▸ Short task:
Output the rows below as a JSON list of strings, one string per line, starting with the line that contains "Open the card's three-dot more menu" and going on through the end of the rows, with blank lines skipped and the pictures left out.

----------------------------------------

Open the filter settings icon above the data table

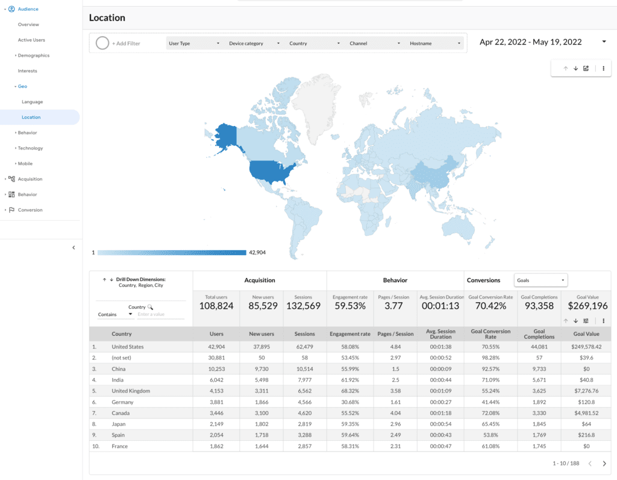[586, 320]
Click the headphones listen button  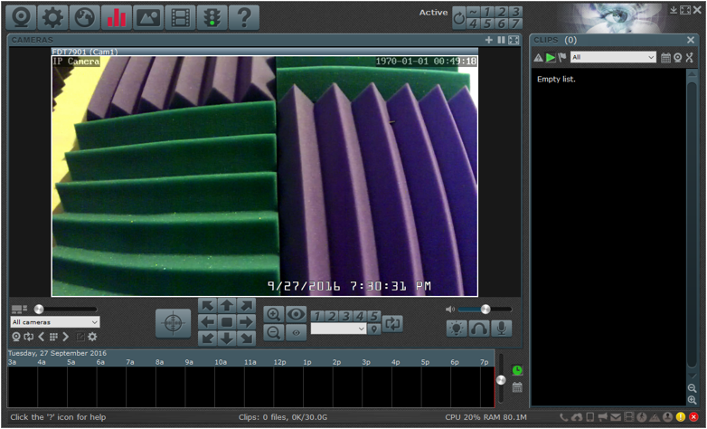[x=479, y=328]
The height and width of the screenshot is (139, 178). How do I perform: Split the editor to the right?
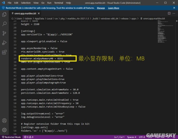point(169,13)
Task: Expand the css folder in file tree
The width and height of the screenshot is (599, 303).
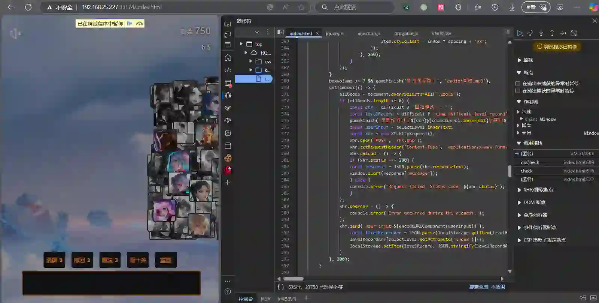Action: 251,62
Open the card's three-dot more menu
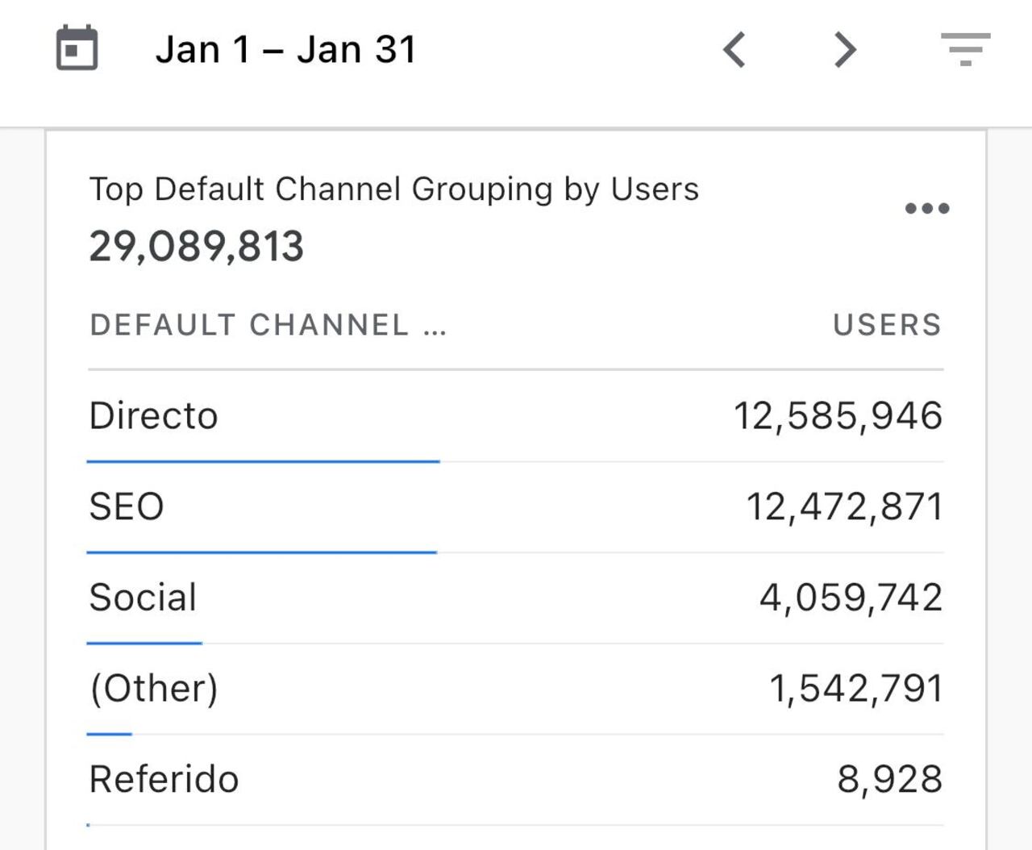Image resolution: width=1032 pixels, height=850 pixels. point(926,208)
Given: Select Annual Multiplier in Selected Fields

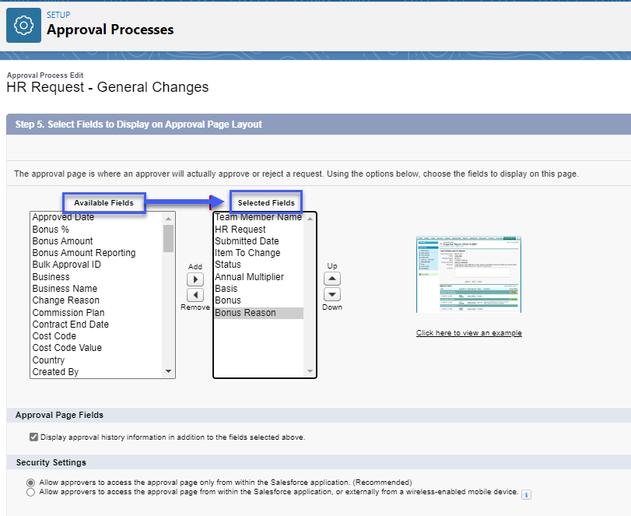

----------------------------------------

▸ Task solution:
[
  "Open the card's three-dot more menu",
  "Image resolution: width=1032 pixels, height=850 pixels. point(926,208)",
  "Given: Select Annual Multiplier in Selected Fields"
]